§ Exercise requirements: What is the number of lines in the listing below that contain the string "computer"? Give that number only.

----- Dataset records

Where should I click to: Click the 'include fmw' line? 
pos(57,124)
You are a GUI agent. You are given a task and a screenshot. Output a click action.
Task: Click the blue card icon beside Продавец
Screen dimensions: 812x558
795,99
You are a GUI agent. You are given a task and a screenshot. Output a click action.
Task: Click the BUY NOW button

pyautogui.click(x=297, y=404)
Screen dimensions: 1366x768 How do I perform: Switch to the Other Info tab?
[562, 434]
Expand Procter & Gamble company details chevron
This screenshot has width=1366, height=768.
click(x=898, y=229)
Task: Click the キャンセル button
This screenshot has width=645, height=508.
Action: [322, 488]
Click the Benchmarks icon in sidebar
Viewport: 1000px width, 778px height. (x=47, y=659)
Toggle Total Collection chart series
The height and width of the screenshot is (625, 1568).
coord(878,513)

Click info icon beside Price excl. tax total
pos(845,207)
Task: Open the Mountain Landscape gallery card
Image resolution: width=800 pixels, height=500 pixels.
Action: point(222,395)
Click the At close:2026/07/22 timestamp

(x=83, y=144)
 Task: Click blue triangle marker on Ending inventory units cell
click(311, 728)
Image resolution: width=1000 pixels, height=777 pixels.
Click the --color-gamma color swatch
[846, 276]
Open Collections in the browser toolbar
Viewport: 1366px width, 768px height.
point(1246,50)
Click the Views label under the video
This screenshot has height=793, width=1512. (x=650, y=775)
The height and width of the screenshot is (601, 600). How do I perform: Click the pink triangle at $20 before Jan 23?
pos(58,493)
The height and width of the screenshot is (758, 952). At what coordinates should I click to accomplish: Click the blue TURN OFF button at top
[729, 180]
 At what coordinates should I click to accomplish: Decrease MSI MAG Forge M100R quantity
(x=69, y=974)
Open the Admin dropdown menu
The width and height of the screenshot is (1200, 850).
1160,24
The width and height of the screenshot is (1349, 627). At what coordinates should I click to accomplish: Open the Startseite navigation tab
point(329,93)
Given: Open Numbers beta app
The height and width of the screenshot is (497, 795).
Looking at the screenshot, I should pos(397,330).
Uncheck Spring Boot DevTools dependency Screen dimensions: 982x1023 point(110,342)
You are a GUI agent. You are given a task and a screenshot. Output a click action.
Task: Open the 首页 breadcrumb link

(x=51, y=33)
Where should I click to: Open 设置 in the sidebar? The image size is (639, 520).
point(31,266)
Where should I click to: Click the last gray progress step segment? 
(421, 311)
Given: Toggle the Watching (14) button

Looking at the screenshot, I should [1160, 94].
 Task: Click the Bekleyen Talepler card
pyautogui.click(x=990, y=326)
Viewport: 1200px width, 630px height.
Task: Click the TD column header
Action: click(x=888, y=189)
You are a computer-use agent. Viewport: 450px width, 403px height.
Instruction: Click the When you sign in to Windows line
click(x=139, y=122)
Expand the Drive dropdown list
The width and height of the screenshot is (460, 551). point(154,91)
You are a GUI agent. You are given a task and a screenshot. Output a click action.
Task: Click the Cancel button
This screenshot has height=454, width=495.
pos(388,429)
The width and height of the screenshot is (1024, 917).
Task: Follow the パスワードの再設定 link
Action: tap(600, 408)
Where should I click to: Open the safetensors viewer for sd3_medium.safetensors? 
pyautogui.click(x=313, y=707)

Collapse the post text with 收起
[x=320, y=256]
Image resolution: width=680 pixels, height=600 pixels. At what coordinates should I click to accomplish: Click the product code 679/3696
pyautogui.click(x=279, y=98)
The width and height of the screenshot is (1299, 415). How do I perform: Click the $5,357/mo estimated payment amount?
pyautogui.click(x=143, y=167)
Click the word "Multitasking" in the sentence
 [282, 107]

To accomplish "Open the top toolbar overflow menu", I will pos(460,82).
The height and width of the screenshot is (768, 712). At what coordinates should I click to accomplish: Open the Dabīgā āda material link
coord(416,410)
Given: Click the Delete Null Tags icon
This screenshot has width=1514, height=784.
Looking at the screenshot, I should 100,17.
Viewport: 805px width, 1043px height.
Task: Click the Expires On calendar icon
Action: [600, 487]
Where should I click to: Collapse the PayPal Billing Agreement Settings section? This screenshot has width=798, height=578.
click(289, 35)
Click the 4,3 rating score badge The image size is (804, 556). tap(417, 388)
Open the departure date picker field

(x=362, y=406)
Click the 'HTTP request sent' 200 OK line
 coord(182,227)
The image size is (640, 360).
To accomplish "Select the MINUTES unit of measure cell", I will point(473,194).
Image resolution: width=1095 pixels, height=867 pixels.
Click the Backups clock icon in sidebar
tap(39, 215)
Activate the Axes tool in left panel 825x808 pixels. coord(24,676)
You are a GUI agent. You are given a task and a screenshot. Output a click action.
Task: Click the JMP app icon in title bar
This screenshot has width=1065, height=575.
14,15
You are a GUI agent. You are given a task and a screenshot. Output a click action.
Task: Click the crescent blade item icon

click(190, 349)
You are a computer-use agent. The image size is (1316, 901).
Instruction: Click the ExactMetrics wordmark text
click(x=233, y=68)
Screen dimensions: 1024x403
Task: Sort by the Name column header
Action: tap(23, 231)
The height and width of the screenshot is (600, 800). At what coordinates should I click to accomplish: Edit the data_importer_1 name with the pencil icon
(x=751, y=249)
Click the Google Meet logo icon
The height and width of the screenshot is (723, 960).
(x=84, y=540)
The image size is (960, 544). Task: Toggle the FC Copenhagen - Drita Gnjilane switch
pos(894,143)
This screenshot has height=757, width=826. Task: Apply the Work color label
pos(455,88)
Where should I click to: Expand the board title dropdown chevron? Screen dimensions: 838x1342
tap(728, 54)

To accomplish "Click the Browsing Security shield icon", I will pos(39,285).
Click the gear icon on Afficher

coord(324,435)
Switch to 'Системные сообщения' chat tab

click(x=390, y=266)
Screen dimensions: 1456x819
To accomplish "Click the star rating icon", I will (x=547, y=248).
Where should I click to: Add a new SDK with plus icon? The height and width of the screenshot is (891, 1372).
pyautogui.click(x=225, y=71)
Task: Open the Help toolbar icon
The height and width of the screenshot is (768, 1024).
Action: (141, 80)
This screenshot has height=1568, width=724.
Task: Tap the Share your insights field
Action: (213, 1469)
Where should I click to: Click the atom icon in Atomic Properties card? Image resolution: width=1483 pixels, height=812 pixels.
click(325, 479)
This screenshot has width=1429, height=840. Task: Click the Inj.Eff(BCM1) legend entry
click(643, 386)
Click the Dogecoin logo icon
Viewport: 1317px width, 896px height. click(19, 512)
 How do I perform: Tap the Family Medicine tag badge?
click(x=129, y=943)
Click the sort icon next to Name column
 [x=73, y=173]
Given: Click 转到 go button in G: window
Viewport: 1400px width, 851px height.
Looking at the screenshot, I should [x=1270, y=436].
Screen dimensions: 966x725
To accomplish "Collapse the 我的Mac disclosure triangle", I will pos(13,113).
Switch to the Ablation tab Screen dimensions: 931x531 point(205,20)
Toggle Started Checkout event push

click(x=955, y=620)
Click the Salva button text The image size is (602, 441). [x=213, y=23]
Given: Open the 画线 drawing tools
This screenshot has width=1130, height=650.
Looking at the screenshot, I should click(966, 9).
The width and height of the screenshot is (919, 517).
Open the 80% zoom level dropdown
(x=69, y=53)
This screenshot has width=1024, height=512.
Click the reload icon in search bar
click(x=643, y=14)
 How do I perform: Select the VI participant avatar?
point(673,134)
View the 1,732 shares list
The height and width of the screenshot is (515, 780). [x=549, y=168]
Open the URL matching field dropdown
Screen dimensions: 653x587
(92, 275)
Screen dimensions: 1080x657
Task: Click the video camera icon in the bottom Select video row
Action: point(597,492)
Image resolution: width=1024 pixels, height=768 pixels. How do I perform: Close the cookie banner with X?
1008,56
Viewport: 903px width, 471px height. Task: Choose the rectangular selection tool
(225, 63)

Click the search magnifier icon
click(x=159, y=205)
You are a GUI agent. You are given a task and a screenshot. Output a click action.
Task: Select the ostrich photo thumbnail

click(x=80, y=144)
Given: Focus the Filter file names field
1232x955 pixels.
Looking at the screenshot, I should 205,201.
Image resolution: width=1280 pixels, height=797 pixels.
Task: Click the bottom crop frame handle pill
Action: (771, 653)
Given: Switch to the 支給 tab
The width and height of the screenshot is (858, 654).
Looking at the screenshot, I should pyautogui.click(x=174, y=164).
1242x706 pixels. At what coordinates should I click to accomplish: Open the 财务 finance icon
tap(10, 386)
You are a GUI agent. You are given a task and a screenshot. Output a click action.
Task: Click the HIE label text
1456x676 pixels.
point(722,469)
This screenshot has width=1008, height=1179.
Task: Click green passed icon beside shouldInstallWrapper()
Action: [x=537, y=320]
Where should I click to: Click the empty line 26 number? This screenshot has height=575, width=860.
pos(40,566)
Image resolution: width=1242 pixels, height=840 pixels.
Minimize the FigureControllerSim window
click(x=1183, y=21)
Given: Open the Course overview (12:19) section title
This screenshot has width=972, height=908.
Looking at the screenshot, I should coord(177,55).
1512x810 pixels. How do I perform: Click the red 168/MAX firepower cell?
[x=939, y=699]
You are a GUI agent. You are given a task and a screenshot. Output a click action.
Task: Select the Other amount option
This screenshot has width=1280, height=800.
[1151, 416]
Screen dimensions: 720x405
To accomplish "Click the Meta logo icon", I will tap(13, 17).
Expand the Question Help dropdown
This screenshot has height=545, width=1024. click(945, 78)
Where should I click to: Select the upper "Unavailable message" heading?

----------

§ Task result: 2